[ 
https://issues.apache.org/jira/browse/KAFKA-14445?page=com.atlassian.jira.plugin.system.issuetabpanels:all-tabpanel
 ]

Haruki Okada updated KAFKA-14445:
---------------------------------
    Description: 
Produce requests may fail with timeout by `request.timeout.ms` in below two 
cases:
 * Didn't receive produce response within `request.timeout.ms`
 * Produce response received, but it ended up with `REQUEST_TIMED_OUT` in the 
broker

Former case usually happens when a broker-machine got failed or there's network 
glitch etc.

In this case, the connection will be disconnected and metadata-update will be 
requested to discover new leader: 
[https://github.com/apache/kafka/blob/3.3.1/clients/src/main/java/org/apache/kafka/clients/producer/internals/Sender.java#L556]

 

The problem is in latter case (REQUEST_TIMED_OUT on the broker).

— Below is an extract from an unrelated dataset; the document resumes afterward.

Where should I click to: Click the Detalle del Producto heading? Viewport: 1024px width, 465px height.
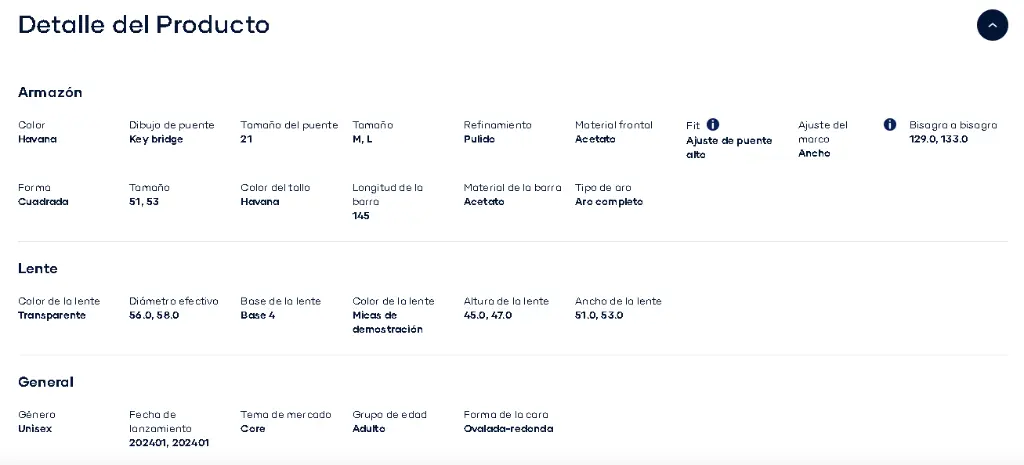pyautogui.click(x=144, y=25)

In this case, the produce request will be ended up with TimeoutException, which 
doesn't inherit InvalidMetadataException so it doesn't trigger metadata update.

 

Typical cause of REQUEST_TIMED_OUT is replication delay due to follower-side 
problem, that metadata-update doesn't make much sense indeed.

 

However, we found that in some cases, stale metadata on REQUEST_TIMED_OUT could 
cause produce requests to retry unnecessarily , which may end up with batch 
expiration due to delivery timeout.

Below is the scenario we experienced:
 * Environment:
 ** Partition tp-0 has 3 replicas, 1, 2, 3. Leader is 1
 ** min.insync.replicas=2
 ** acks=all
 * Scenario:
 ** broker 1 "partially" failed
 *** It lost ZooKeeper connection and kicked out from the cluster
 **** There was controller log like:
 ***** 
{code:java}
[2022-12-04 08:01:04,013] INFO [Controller id=XX] Newly added brokers: , 
deleted brokers: 1, bounced brokers: {code}

 * 
 ** 
 *** However, somehow the broker was able continued to receive produce requests
 **** We're still working on investigating how this is possible though.
 **** Indeed, broker 1 was somewhat "alive" and keeps working according to 
server.log
 *** In other words, broker 1 became "zombie"
 ** broker 2 was elected as new leader
 *** broker 3 became follower of broker 2
 *** However, since broker 1 was still out of cluster, it didn't receive 
LeaderAndIsr so 1 kept thinking itself as the leader of tp-0
 ** Meanwhile, producer keeps sending produce requests to broker 1 and requests 
were failed due to REQUEST_TIMED_OUT because no brokers replicates from broker 
1.
 *** REQUEST_TIMED_OUT doesn't trigger metadata update, so produce didn't have 
a change to update its stale metadata

 

So I suggest to request metadata update even on REQUEST_TIMED_OUT exception, 
for the case that the old leader became "zombie"

  was:
Produce requests may fail with timeout by `request.timeout.ms` in below two 
cases:
 * Didn't receive produce response within `request.timeout.ms`
 * Produce response received, but it ended up with `REQUEST_TIMEOUT_MS` in the 
broker

Former case usually happens when a broker-machine got failed or there's network 
glitch etc.

In this case, the connection will be disconnected and metadata-update will be 
requested to discover new leader: 
[https://github.com/apache/kafka/blob/3.3.1/clients/src/main/java/org/apache/kafka/clients/producer/internals/Sender.java#L556]

 

The problem is in latter case (REQUEST_TIMED_OUT on the broker).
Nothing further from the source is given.